● **Excerpted passage**
Malaysia has so far recorded 11,207 new cases of bankruptcies from March 2020 until September 2021 since the Covid-19 pandemic began in the country, minister Datuk Seri Wan Junaidi Tuanku Jaafar has said.
In a written parliamentary reply yesterday, Wan Junaidi said the breakdown of such bankruptcy cases were 6,344 from March to December 2020, and 4,863 from January to October 2021.
Wan Junaidi however appeared to indicate that the full financial impact of Covid-19 on debtors or those who owed money may take longer to be seen, as creditors or those who are owed money would have to wait at least six months — after defaults or failure to make repayments — to start action to have the debtors declared bankrupt.
“To look at the actual impact of Covid-19 on debtors, it will take at least one (1) year starting from the date of default payment, since creditors can only petition for bankruptcy action based on what had happened in the six (6) months before presenting the petition,” Wan Junaidi, who is the minister in the Prime Minister’s Department in charge of Parliament and law, said.

● **Tasks to perform**
[a] Reproduce the bankruptcy report word for word from "Malaysia has so" to "Jaafar has said.".
[b] List every figure that the bankruptcy report gives for a number of bankruptcy cases.
The material bears no relation to the bankruptcy report.

● **Information supplied**
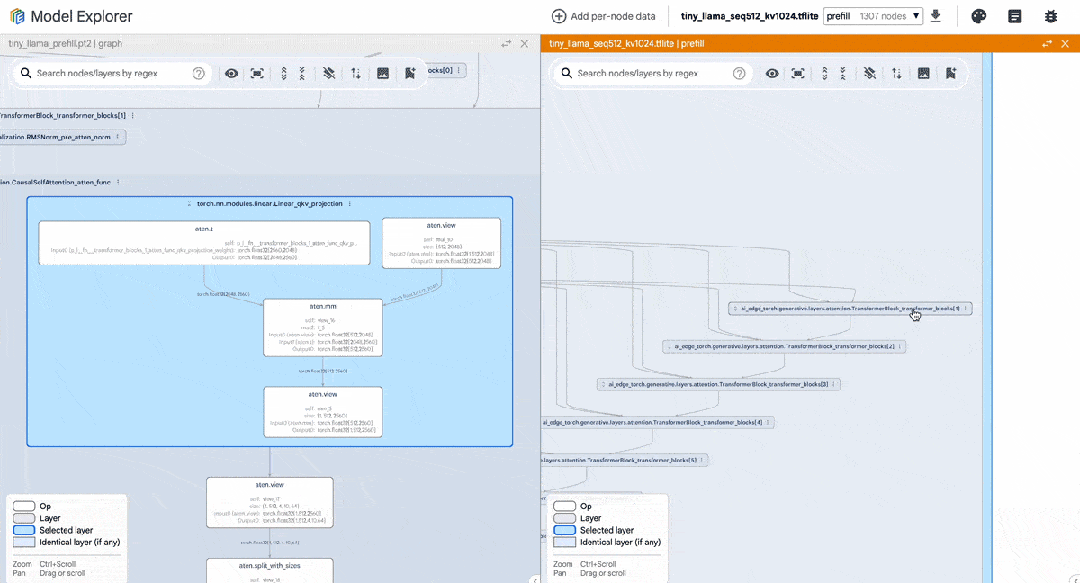The height and width of the screenshot is (583, 1080).
Task: Click Add per-node data button
Action: (x=603, y=16)
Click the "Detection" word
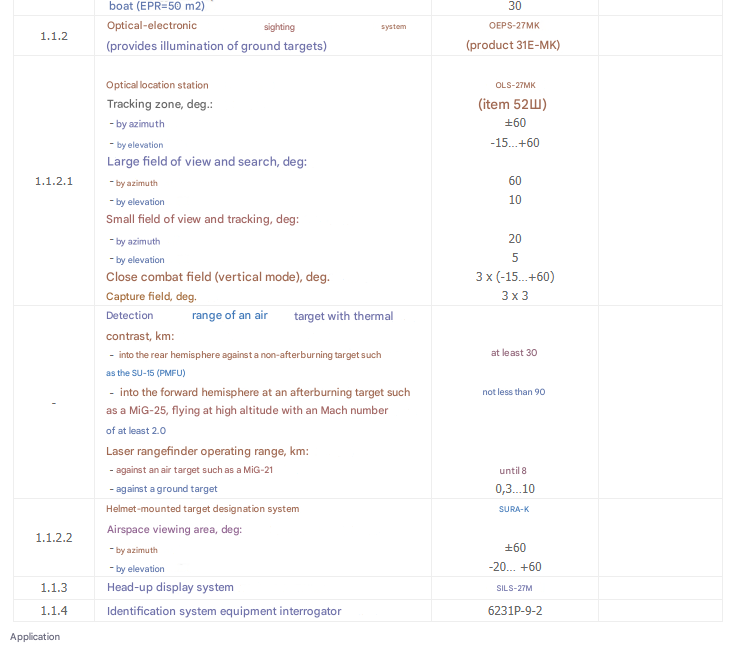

● **Answers to the exercise**
[a]
Malaysia has so far recorded 11,207 new cases of bankruptcies from March 2020 until September 2021 since the Covid-19 pandemic began in the country, minister Datuk Seri Wan Junaidi Tuanku Jaafar has said.

[b]
11,207
6,344
4,863